I do not for a minute accept that it is exploitation. Only about 5% of the population are on the minimum wage and I strongly suspect that the vast majority of those are not running a home on that wage. If they are they are entitles to income support etc so the suggestion that they are commuting from the outer suburbs in their droves just doesn’t stack up. 
That said the fact that so few are on that wage means that is does not really factor on the list of things that have caused our lack of competitiveness. I agree with ubiquitous that this is a case of closing the door after the horse has bolted.
What does need to be addressed is pay increases in the public sector and other protected sectors like semi-state bodies and state run monopolies. The construction sector has been the main culprit driving wage inflation over the last 10 years but as it’s part of the open economy it is self-correcting. 
As land and building values drop insurance and rent should also drop. This will help to reduce inflation and improve our competitiveness.


----------



## aircobra19 (15 Jul 2008)

The uncontrolled and unchecked property boom was the primary driving force behind the boom economy. Whatever happens to construction sector, it won't correct the massive mortgages and resulting cost of living, it has left in its wake. You won't see the developers & builders who have made millions, being asked to give 5% back. No its the person on minimum wage or the social worker. Nice.


----------



## ashambles (15 Jul 2008)

> You won't see the developers & builders who have made millions, being asked to give 5% back.


Is there any need to ask them? I doubt there's anyone in the building industry who's not earning significantly less than in previous years.

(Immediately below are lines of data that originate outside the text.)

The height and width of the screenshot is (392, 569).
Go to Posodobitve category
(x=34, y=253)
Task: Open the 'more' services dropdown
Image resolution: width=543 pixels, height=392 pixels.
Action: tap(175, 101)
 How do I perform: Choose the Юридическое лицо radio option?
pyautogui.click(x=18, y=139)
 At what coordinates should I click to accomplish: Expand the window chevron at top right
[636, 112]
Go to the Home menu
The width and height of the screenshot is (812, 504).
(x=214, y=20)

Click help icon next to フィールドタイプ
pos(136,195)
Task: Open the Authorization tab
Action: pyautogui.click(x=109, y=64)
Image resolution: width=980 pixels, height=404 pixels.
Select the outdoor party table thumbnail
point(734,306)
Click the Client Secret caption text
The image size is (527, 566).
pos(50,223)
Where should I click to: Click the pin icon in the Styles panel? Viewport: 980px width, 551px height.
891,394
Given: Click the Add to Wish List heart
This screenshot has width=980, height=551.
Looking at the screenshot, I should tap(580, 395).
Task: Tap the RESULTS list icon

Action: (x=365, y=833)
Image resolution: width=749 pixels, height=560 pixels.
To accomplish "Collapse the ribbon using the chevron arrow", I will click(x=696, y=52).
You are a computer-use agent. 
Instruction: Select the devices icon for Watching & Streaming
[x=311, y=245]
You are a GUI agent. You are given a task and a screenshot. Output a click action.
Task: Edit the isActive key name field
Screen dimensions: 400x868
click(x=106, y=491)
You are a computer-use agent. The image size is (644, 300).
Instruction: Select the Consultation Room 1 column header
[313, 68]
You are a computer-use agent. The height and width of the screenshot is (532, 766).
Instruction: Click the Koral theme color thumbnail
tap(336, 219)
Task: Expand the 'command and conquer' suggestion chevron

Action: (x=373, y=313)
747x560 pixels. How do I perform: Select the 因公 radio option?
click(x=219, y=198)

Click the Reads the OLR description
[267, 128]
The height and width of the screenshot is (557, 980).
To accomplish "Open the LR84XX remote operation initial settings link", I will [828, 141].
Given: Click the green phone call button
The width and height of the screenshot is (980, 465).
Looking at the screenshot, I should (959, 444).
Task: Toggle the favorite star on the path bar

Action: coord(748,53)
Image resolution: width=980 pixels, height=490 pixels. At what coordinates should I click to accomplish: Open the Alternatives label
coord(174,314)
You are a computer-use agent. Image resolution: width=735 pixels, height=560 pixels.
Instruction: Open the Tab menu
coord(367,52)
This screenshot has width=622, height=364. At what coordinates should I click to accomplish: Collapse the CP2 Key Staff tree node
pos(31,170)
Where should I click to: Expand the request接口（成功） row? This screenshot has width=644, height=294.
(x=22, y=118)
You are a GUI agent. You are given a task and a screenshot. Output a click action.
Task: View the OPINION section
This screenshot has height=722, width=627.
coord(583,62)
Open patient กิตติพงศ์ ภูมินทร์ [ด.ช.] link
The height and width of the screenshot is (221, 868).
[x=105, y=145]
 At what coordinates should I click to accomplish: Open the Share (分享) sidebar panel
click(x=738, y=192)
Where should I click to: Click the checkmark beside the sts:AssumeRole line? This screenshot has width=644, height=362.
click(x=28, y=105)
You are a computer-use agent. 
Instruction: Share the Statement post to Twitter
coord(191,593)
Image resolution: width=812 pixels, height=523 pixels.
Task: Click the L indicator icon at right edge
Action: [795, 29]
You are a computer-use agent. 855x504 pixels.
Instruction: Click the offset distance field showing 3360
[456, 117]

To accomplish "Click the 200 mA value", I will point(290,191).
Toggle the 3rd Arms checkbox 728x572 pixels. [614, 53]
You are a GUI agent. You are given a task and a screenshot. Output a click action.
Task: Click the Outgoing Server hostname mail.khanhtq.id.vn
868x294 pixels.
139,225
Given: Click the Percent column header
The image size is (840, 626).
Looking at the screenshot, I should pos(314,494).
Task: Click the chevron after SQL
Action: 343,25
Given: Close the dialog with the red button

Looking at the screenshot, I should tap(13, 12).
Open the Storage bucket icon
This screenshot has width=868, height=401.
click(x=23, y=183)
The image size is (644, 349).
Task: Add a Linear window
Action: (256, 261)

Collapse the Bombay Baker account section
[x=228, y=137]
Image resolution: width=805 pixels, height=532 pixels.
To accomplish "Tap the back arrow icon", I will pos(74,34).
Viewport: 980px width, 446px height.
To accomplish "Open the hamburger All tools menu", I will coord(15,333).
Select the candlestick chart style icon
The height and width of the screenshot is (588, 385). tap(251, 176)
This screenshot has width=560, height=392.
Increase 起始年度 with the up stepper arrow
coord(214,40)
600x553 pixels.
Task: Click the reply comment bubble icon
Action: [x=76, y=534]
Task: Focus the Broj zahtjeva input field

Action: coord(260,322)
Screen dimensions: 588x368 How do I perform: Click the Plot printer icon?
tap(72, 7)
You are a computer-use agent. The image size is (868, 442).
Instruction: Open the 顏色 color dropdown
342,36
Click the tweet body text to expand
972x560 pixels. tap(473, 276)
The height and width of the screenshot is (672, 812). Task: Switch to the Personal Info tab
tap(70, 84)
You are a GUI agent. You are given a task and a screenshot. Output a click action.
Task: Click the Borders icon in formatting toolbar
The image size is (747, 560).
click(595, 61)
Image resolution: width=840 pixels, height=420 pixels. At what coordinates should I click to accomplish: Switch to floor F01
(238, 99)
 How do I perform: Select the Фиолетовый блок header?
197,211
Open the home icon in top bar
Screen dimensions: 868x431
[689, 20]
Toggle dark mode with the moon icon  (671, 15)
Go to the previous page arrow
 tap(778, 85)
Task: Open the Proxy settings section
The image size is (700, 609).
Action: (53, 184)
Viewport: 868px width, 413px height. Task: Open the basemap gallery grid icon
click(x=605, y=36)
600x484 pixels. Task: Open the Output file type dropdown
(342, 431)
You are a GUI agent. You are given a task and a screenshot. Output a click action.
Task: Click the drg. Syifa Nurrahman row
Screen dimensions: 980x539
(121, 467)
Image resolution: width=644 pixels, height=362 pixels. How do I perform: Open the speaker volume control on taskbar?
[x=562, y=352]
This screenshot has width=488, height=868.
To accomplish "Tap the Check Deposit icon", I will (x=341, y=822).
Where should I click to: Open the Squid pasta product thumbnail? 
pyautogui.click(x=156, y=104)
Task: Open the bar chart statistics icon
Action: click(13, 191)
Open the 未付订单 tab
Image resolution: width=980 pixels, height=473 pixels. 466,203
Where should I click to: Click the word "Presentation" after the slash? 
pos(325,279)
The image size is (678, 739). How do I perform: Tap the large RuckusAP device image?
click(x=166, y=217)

Even some of the guys at the top may be finding themselves fighting bankruptcy.

There's no way we can simply reduce minimum wage as the SFA have asked (provocatively I assume), it will have to be brought into mid EU table levels over the next 10 years or so via painfully small increases.

While it's nonsense to ask it to be reduced it was also less obviously nonsense to have it increased above inflation in the boom years by politicians who'd clearly no idea of the effects of their "generosity". They boasted about the minimum wage level, they may as well have boasted of having a high cost economy. 

Highest politician pay and highest minimum wage, two neat brackets surrounding the government side of the wage bubble.


----------



## aircobra19 (15 Jul 2008)

ashambles said:


> Is there any need to ask them? I doubt there's anyone in the building industry who's not earning significantly less than in previous years. Even some of the guys at the top may be finding themselves fighting bankruptcy.
> ....


 
After 10 yrs of making money hand over fist I think a lot of them can afford to tighten their belts a lot more than low paid workers, who have been low paid over the past 10yrs. Ditto theres a lot of low grades in the public sector, who earn very little.


----------



## Purple (16 Jul 2008)

aircobra19 said:


> After 10 yrs of making money hand over fist I think a lot of them can afford to tighten their belts a lot more than low paid workers, who have been low paid over the past 10yrs. Ditto theres a lot of low grades in the public sector, who earn very little.


Very few people are on the minimum wage (as of 2005 it was under 4% here whereas it was 16% in France). Of this small percentage the majority are young and/or casual workers. The idea that there are anything more than a handful of households in Ireland where the main earner is on the minimum wage is nonsense so viewing it in those terms is spurious.


----------



## ubiquitous (16 Jul 2008)

It is also nonsense to suggest that any significant number of people have been on the minimum wage for 10 years.


----------



## Purple (16 Jul 2008)

ubiquitous said:


> It is also nonsense to suggest that any significant number of people have been on the minimum wage for 10 years.


Agreed


----------



## Sunny (16 Jul 2008)

Its a difficult argument. Purple, I agree that the amount of people on the minimum wage in Ireland in the past has been small at about 3% (which is why I struggle to understand why the SFA are going on about it) but this is likely to increase as unemployment rises and supply and demand factors start favouring employers. Personally I feel that the current minimum wage (that I couldn't live on) is an appropiate floor especially with inflation going the way it is going. I don't think there is any evidence to show that lowering the minimum wage by €1 would have any dramatic effect on job creation or on the performance of small firms.

Ireland was the last country to the EU to introduce a minimum wage in 2000 (I think) and our record on economic performance and job creation before that was patchy at best. The SFA was also giving out back then that the new rate was too high and it would lead to job losses and small firms closing down. Looks like we have come full circle!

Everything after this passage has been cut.